Just a few idle thoughts. Good luck with your animal husbandry! (and whip up
some gourmet Bleu du Bocage for your friends over the winter, but age for a
few months before serving)

------
chris_wot
I watched the film _Oddball_ with my son, it was actually pretty awesome. It's
got Alan Tudyk, and the guy who played _Kenny_ (Shane Jacobson), which is a
guy who has a passion for portable dunnies (key movie quote "There's a smell
in here that will outlast religion") [1].

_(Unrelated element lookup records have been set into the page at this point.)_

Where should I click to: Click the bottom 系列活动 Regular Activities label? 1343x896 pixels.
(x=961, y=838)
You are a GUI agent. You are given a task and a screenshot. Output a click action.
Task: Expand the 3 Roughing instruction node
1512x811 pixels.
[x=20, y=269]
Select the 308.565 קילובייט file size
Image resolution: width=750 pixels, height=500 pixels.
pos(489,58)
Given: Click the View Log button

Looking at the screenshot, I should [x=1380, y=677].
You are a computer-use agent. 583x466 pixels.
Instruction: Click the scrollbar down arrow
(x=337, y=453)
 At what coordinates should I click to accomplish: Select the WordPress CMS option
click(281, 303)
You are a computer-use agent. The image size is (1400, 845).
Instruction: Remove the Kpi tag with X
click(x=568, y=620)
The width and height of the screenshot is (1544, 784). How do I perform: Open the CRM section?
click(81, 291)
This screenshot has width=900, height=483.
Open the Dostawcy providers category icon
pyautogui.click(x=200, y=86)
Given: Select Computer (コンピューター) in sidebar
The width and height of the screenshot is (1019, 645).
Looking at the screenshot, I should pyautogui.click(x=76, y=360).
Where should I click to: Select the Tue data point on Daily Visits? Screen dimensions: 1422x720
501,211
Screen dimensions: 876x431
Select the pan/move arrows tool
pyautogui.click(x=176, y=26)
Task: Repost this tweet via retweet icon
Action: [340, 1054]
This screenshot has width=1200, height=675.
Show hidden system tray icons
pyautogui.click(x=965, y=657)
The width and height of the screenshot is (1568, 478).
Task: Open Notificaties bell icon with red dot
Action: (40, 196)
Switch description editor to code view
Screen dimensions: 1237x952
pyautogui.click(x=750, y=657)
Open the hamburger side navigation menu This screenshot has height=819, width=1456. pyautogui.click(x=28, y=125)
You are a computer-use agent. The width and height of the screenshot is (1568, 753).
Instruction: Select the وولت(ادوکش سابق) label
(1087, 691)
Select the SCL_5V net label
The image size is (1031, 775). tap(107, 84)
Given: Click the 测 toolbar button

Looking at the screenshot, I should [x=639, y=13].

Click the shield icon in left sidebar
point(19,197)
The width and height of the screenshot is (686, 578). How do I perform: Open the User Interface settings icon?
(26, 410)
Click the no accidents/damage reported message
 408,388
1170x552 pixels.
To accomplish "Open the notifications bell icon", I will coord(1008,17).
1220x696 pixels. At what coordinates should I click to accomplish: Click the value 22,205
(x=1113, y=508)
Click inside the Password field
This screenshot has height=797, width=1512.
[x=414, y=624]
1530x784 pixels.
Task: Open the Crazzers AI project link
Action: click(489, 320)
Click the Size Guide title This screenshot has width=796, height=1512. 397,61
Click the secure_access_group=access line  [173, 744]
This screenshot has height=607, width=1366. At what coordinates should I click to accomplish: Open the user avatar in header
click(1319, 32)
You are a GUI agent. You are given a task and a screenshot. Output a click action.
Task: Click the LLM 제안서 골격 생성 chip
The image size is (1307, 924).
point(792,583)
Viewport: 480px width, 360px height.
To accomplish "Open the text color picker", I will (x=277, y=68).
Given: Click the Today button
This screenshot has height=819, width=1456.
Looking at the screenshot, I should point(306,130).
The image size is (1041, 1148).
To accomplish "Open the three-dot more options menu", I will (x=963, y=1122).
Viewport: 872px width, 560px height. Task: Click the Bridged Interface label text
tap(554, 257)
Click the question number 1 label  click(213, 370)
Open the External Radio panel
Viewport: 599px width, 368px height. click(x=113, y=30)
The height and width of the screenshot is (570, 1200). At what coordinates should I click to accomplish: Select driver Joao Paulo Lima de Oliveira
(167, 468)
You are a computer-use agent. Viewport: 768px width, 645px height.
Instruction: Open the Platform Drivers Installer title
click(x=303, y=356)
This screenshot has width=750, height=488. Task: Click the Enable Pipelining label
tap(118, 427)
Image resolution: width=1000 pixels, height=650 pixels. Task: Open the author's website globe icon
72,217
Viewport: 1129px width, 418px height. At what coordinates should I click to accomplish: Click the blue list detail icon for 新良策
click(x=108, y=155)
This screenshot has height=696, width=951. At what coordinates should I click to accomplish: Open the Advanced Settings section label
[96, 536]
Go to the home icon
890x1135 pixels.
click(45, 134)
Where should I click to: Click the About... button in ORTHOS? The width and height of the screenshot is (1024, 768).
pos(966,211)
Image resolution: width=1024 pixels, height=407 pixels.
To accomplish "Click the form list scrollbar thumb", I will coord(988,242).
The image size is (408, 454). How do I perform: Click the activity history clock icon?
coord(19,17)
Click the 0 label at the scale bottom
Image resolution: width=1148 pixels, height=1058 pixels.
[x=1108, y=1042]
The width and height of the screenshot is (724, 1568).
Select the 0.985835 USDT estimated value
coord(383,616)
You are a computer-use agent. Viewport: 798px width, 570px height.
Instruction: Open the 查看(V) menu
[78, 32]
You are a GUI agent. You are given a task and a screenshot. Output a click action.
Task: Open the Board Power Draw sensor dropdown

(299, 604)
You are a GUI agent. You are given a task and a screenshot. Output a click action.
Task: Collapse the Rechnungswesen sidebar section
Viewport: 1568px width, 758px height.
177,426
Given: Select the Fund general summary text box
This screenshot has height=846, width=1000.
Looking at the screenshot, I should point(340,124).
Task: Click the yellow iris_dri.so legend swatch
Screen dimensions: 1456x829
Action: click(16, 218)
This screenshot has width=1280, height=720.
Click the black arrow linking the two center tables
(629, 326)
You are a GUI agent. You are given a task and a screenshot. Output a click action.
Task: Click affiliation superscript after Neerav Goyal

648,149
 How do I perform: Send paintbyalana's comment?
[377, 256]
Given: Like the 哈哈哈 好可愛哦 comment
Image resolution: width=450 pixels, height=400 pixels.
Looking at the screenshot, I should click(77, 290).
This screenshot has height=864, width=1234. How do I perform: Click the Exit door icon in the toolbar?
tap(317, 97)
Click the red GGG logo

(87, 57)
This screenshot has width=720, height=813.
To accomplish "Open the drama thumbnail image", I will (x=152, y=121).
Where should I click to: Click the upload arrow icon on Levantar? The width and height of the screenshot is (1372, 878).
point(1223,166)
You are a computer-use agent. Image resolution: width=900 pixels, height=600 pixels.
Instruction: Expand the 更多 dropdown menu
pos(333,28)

Watch them both if you want to understand Aussie culture :-)

1\.
[http://www.imdb.com/title/tt0822389/quotes](http://www.imdb.com/title/tt0822389/quotes)

------
protomyth
When we finally make it to another planet, we will probably accidentally bring
rats and cockroaches, but I cannot imagine not having work dogs along for the
rest of the ride.

------
yitchelle
Saw this on the BBC last night. This is taking the idea of re-purposing to a
new level.

------
dwd
Warrnambool native here.

The problem with Middle Island is that it is occasionally land-bound. Building
Warrnambool's iconic breakwater causes siltage to build up at the mouth of the
Merri so it's not so much that foxes got onto the island but that they have
access when the sandbars build up. Culling the foxes has never really worked
either, so it's good to see something else being done to mitigate the damage
we cause. There's a number of islands there but most are constantly land-bound
so the penguins don't have much of a chance against foxes and feral cats.
Middle island is their last refuge in the area.

------
anotherevan
Some friends of mine have alpacas to protect their chooks and other animals
from foxes. They will just stomp them into the ground.